• The Harriet

Former Orange Mound Fire Station to House Performing Arts Organization


Jordan Chatman (from left), Kylan Brown and Nia Smith crack up during a Young Actors Guild theater camp activity where the campers took turns acting out impromptu skits Monday, July 15, at Capleville United Methodist on Riverdale Road. The guild plans to operate its Harriet Performing Arts Center in a former Orange Mound fire station starting in 2021. (Patrick Lantrip/Daily Memphian)

The Young Actors Guild plans to operate its Harriet Performing Arts Center in a former fire station in Orange Mound when construction is completed in 2021.

That site, located at 2788 Lamar Ave., could have become a gas station and convenience store. A business owner offered to purchase the site from the city of Memphis for $307,000 to do so. 

But local citizens – and the city – said no.

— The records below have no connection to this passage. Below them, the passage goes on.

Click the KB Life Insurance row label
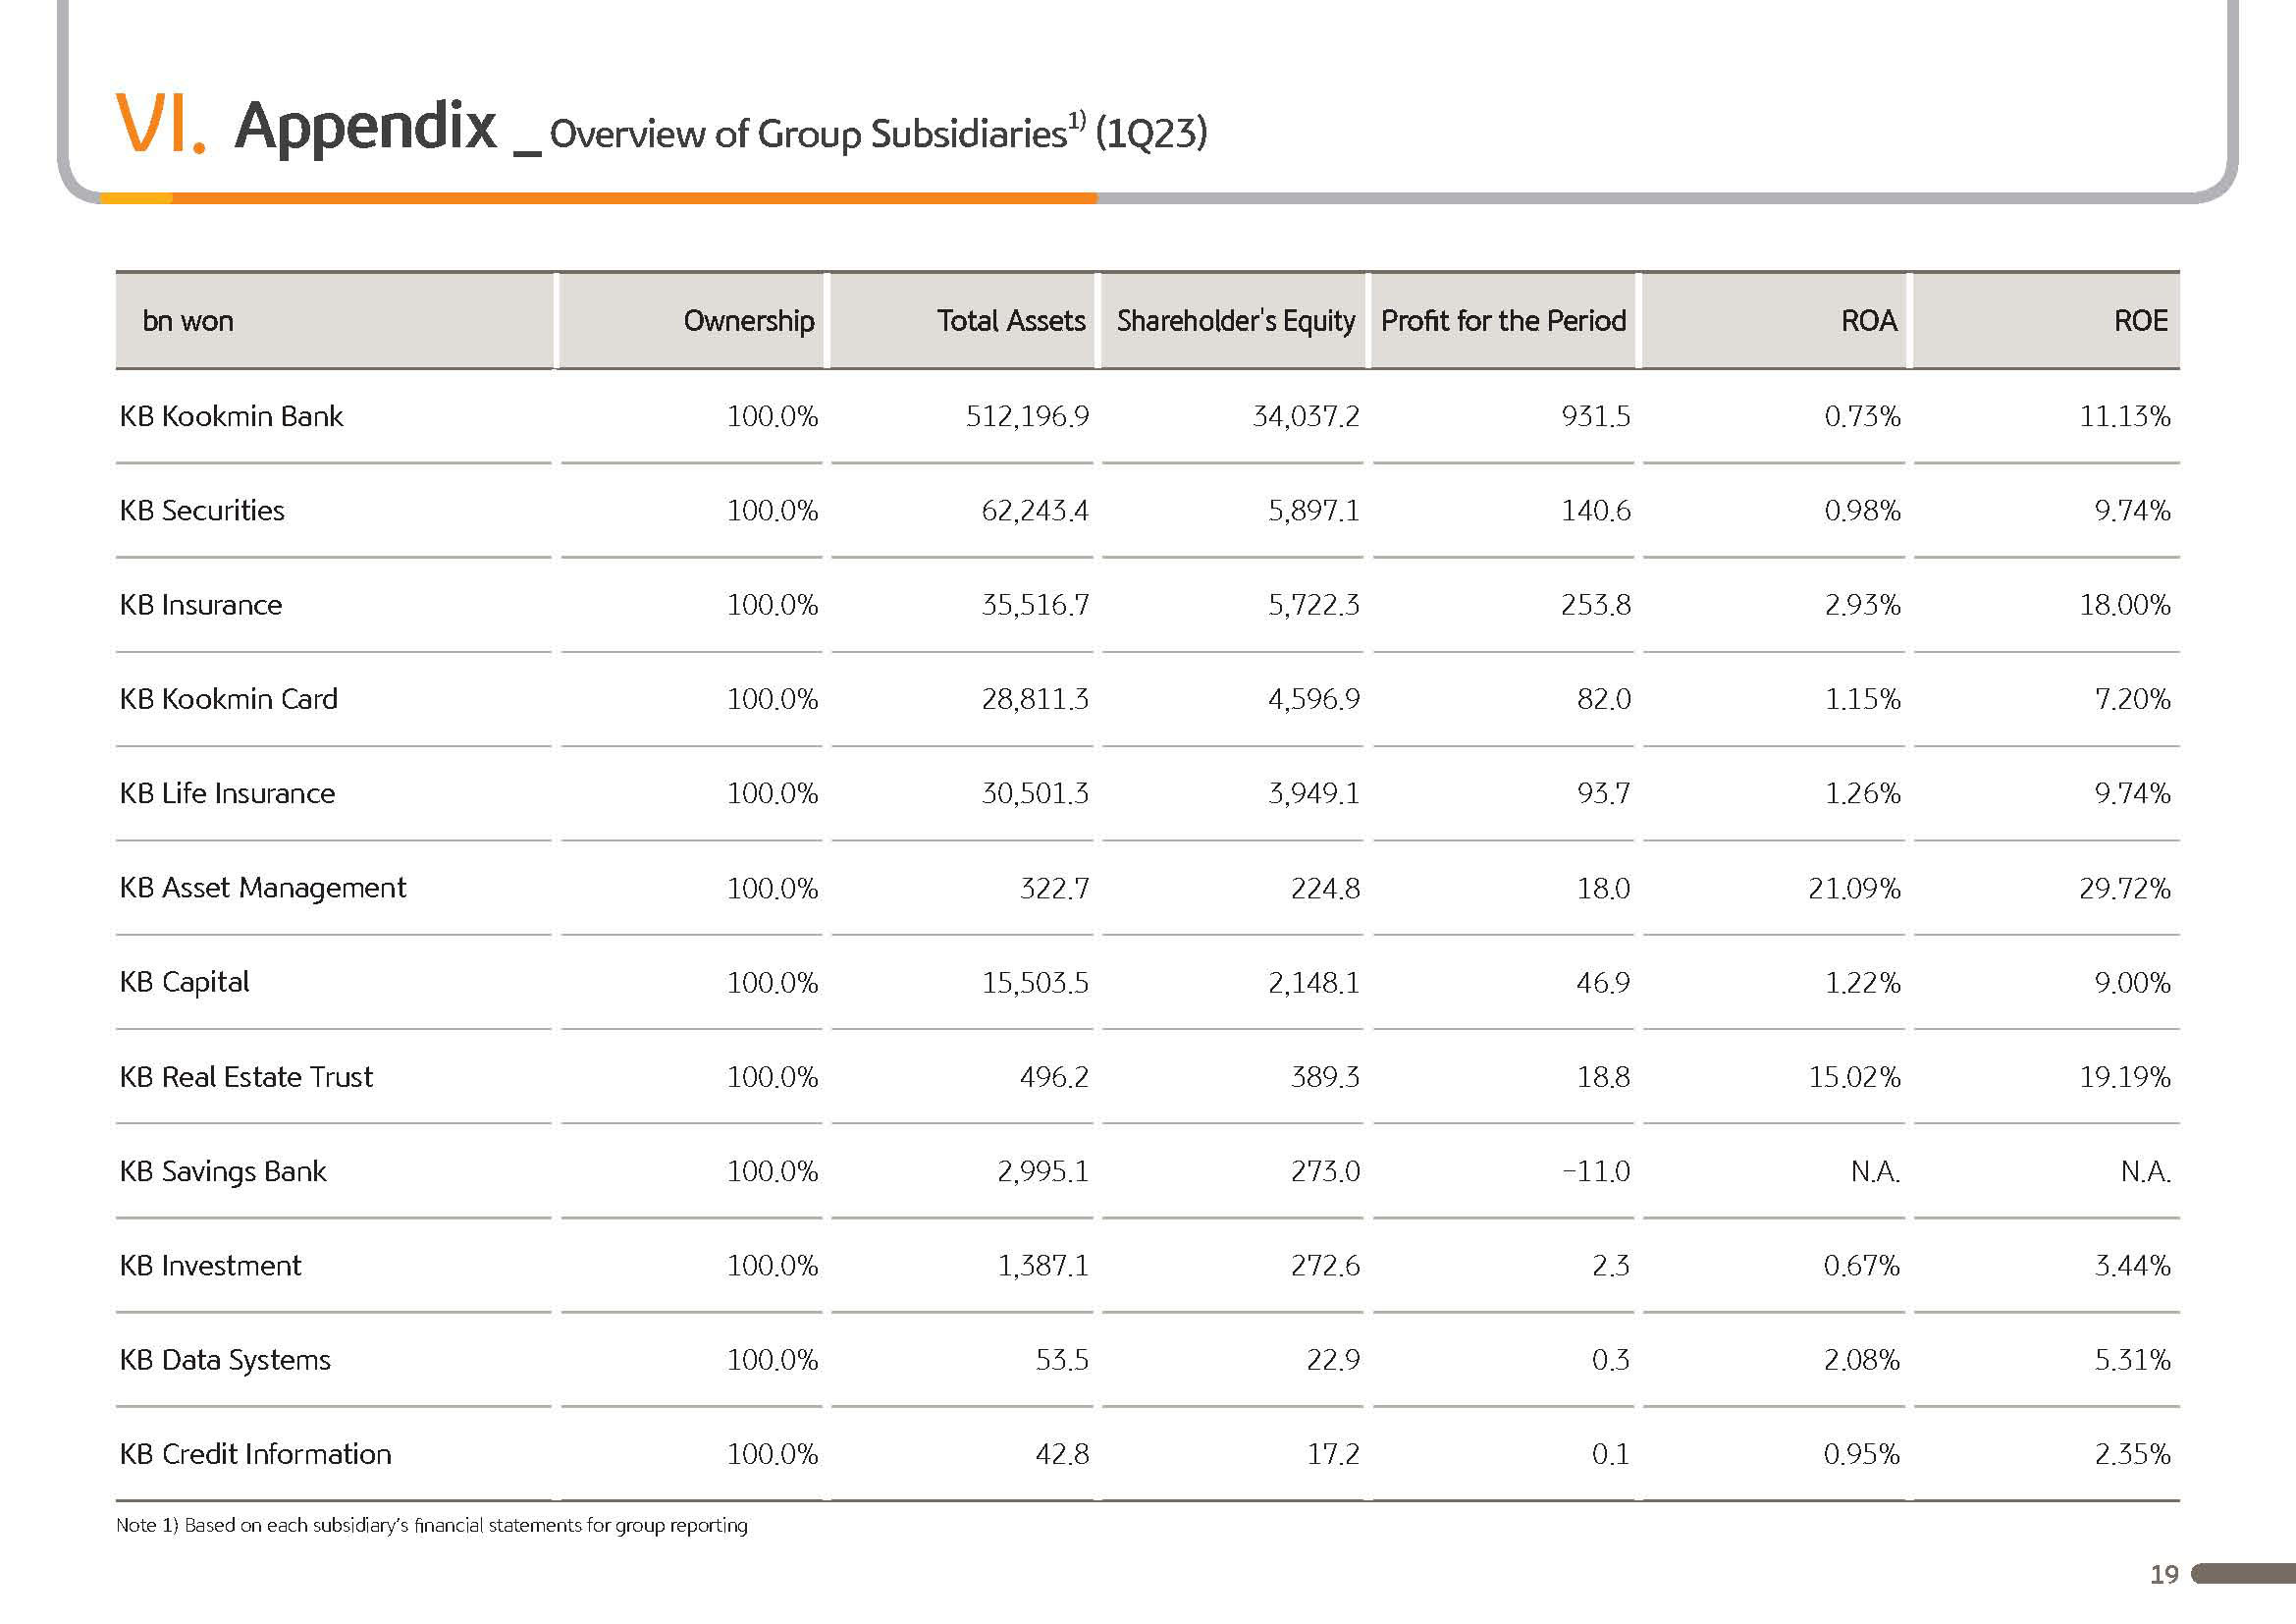 227,793
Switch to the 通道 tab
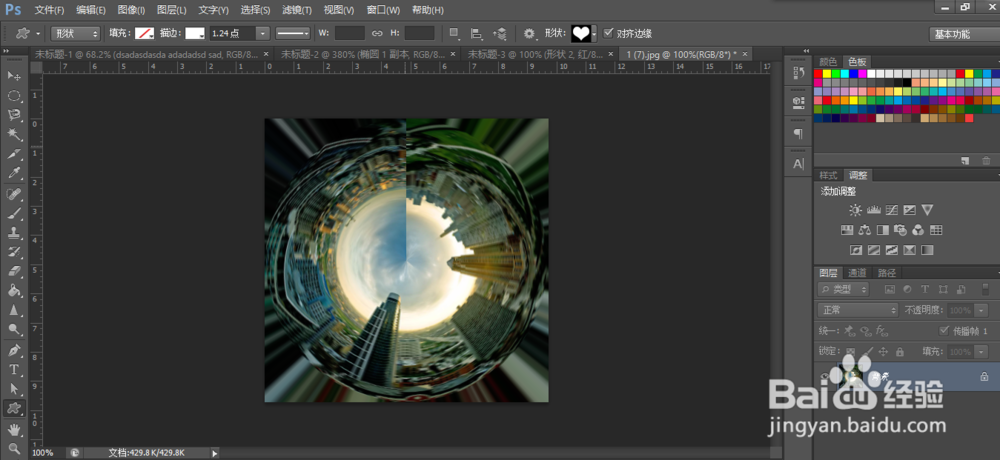The image size is (1000, 460). 857,272

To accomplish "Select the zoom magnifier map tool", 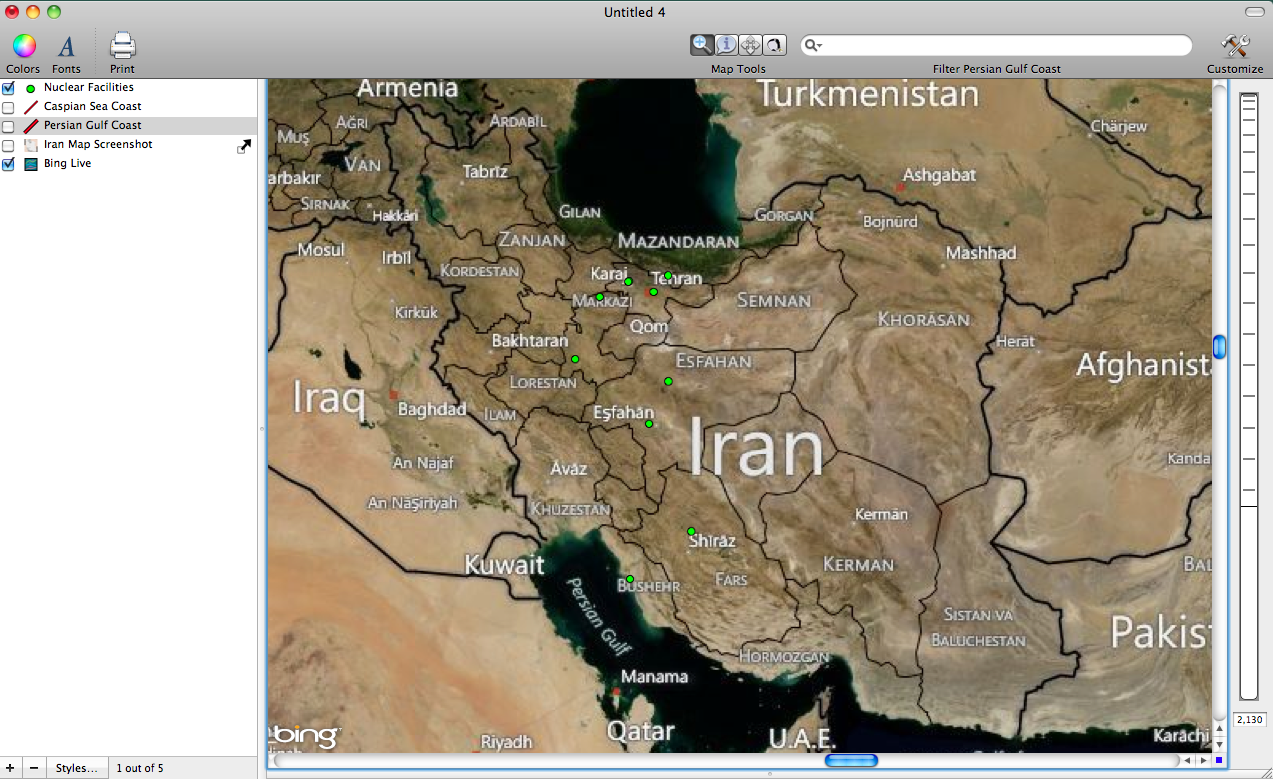I will (x=702, y=45).
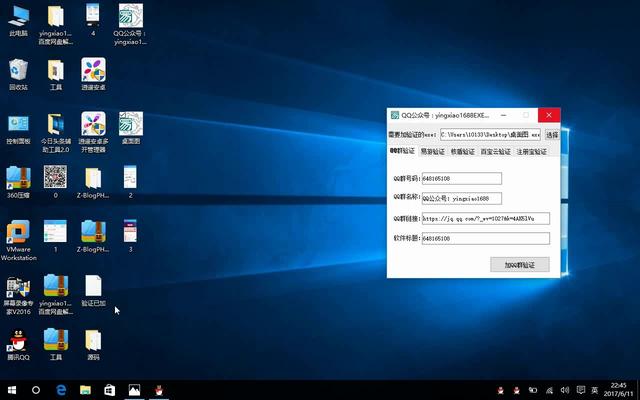
Task: Click the QQ群链接 input field
Action: 485,218
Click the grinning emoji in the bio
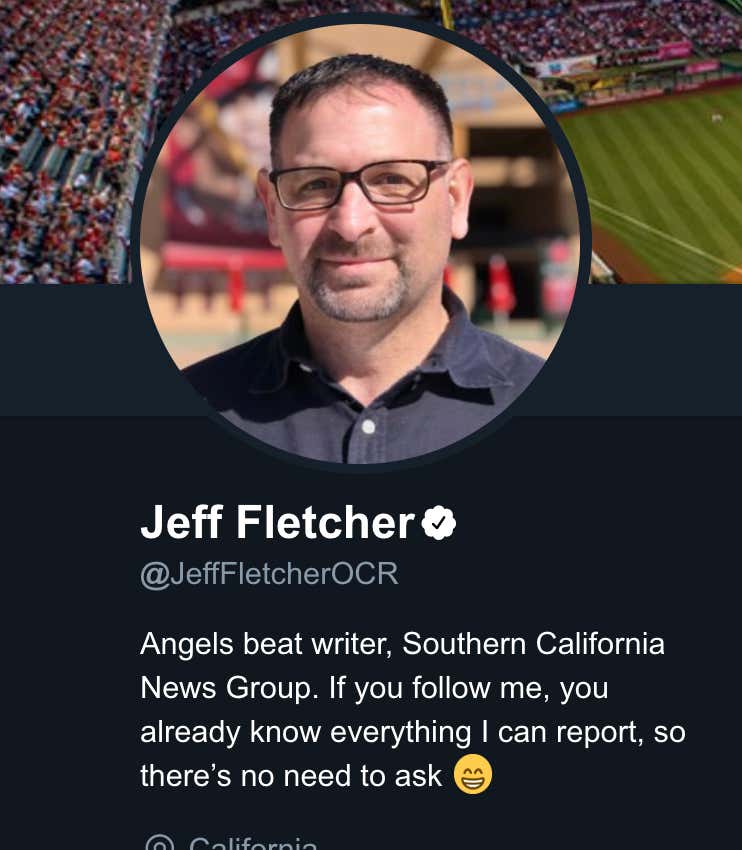 (x=473, y=774)
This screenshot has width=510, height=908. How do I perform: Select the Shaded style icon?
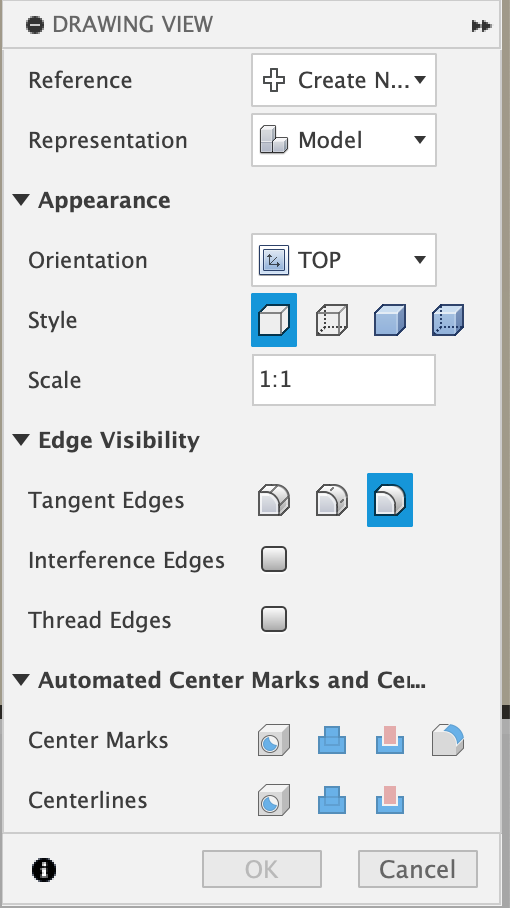(x=390, y=320)
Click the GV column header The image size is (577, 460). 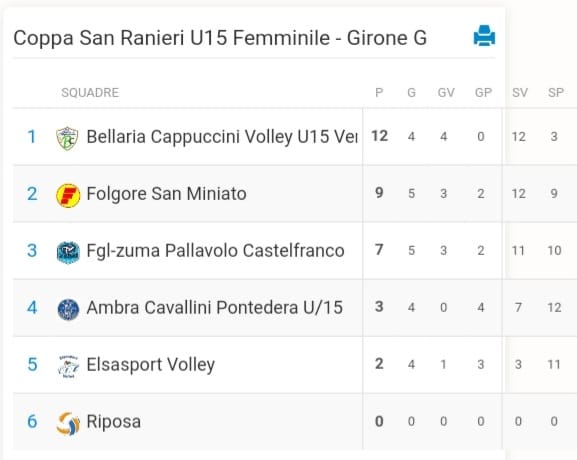pos(446,92)
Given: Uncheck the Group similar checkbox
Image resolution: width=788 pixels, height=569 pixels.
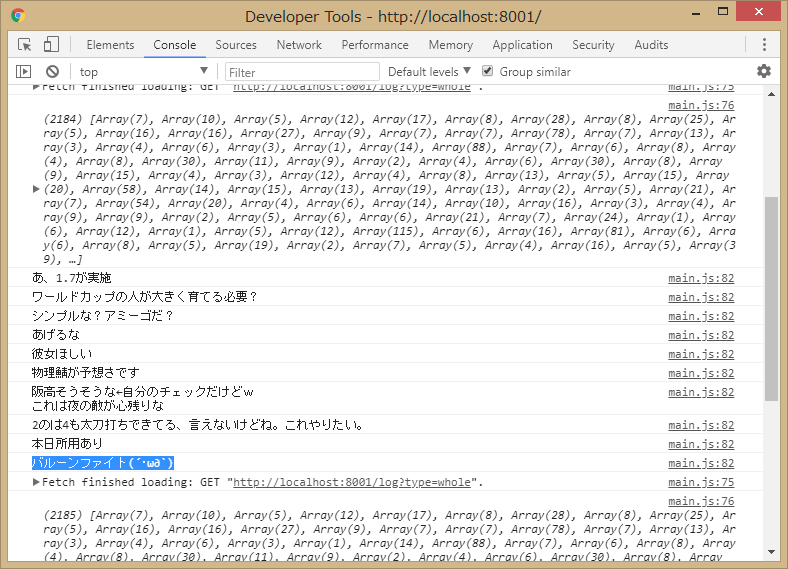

Instead, Young Actors Guild purchased the property from the city for $1 on May 21 (effectively a donation). The youth theater and dance organization is hosting a groundbreaking on Thursday, July 18. 

The journey to the guild’s new performance home started more than a year ago when the Memphis City Council heard a resolution on July 24, 2018, requesting approval of the fire station’s sale to IG Management LLC.

IG Management was one of two bidders; the other developer also intended to build a gas station at the site.

The resolution stated that the former Fire Station No. 22 had been vacant since July 2010 and was in “great disrepair.”


Workforce Investment Network actually operated YouthBuild at that site for a few years. But after that ended, the city couldn’t find another municipal adaptive reuse for the site, said Division of General Services director Antonio Adams.

Per the resolution, proceeds from the sale would be applied to a capital improvement fund for city Fire Services and used to replace Fire Station No. 43 at 1235 E. Holmes Road in Whitehaven, as well as generate new tax revenue and eliminate blight and city maintenance costs.


Young Actors Guild dancers rehearse Monday, July 15, 2019, at Capleville United Methodist on Riverdale Road. The city of Memphis donated a former Orange Mound fire station to the organization, which plans to open a youth arts center there. (Patrick Lantrip/Daily Memphian)

IG Management’s letter of intent indicated the owner, Mahmoud Ghannam, had opened similar gas station operations at 2466 Jackson Ave., 3004 Overton Crossing St., 1474 S. Third St., and at 4029 Frayser Raleigh Road.

At that July council meeting, Jamita Swearengen, who represents the Orange Mound district and is up for re-election this year, said she was concerned about adding another convenience store to the intersection.

“This is a six-lane intersection that includes three streets,” she said. “Two sides of Lamar (Avenue), two sides of Kimball (Avenue), two sides of Pendleton (Street). It’s a very confusing intersection.”

Swearengen asked for a traffic study and that the matter be postponed. 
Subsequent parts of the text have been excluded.